◆ WHAT THE TASK ASKS: What you give back must match the data exactly, minus the pictures.

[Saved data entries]
+--
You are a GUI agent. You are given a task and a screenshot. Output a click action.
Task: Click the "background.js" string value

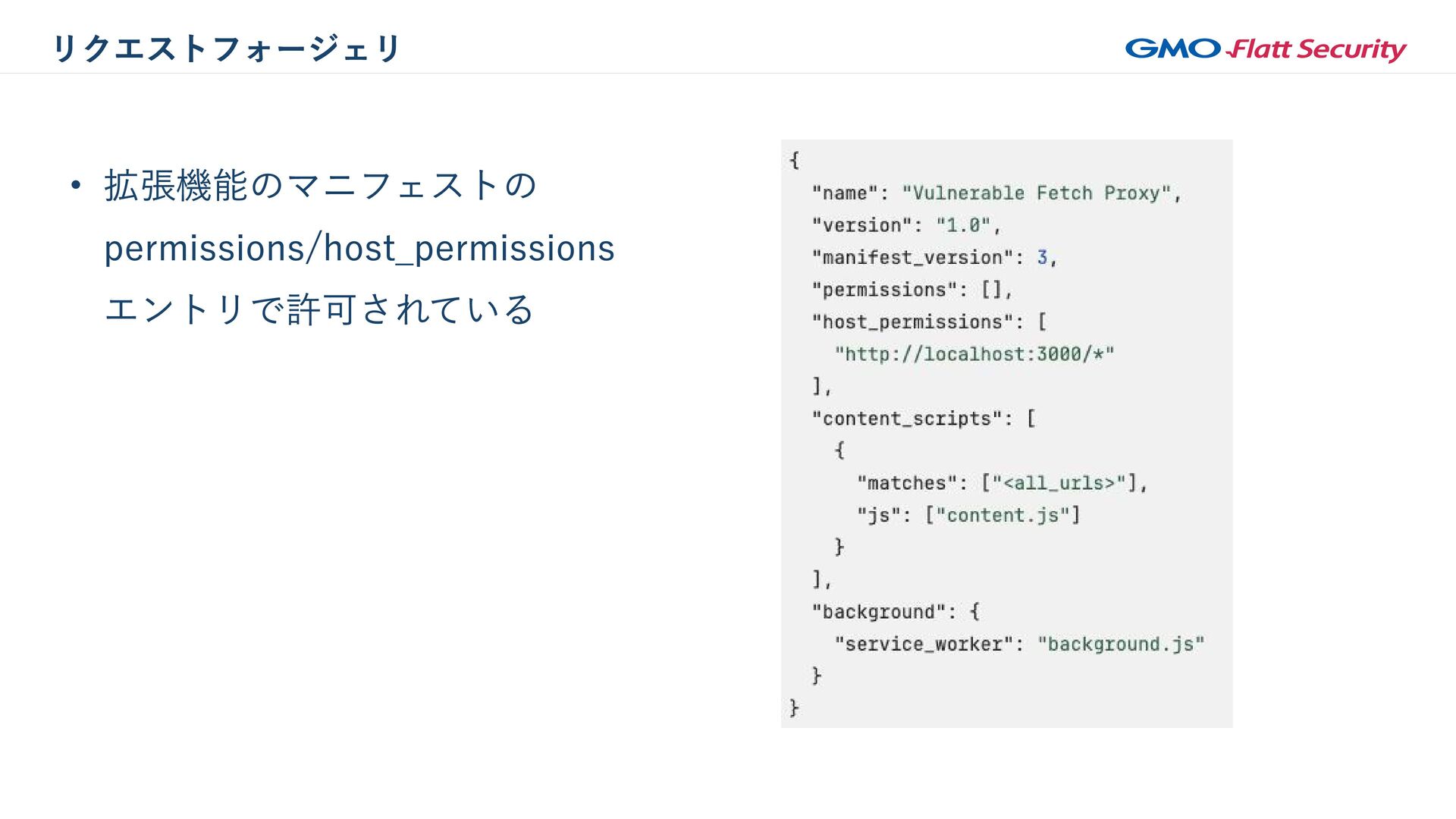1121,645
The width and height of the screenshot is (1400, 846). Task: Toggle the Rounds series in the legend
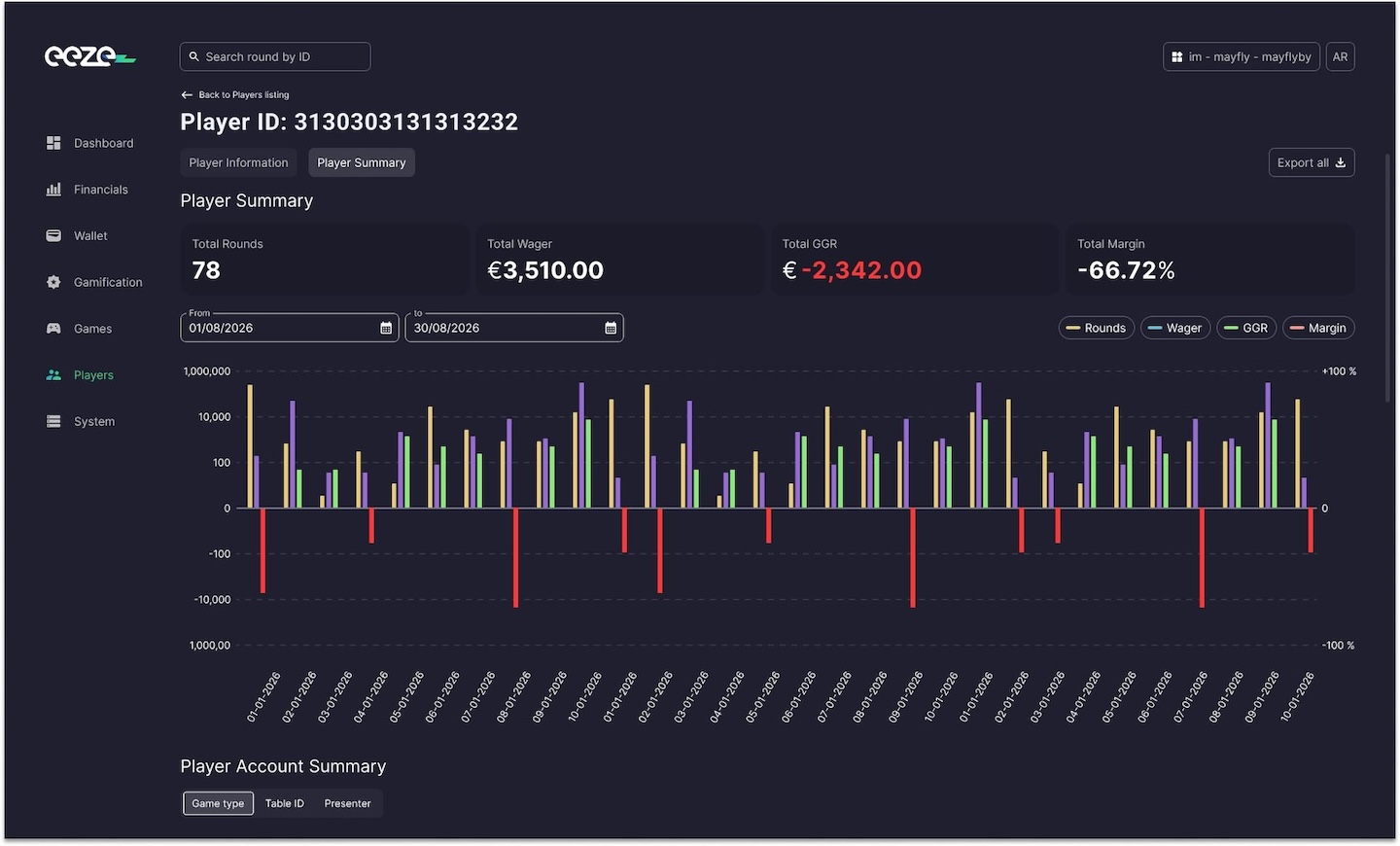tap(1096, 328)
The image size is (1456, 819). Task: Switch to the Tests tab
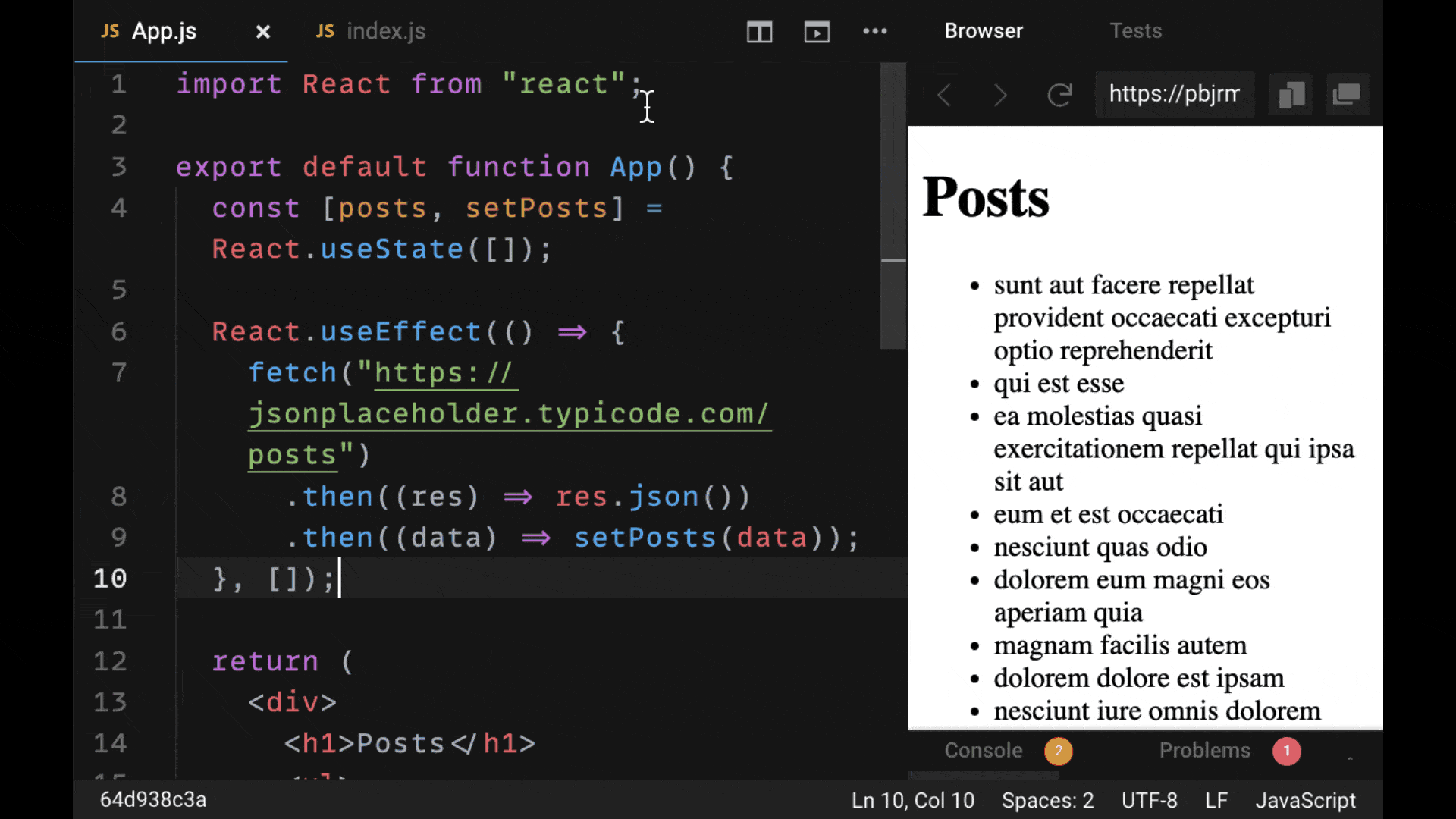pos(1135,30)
+--
◆ RESULT BELOW:
You are a GUI agent. You are given a task and a screenshot. Output a click action.
Task: Click the "background.js" string value

1121,645
The width and height of the screenshot is (1400, 846). Task: Toggle the Rounds series in the legend
tap(1096, 328)
The image size is (1456, 819). Task: Switch to the Tests tab
pos(1135,30)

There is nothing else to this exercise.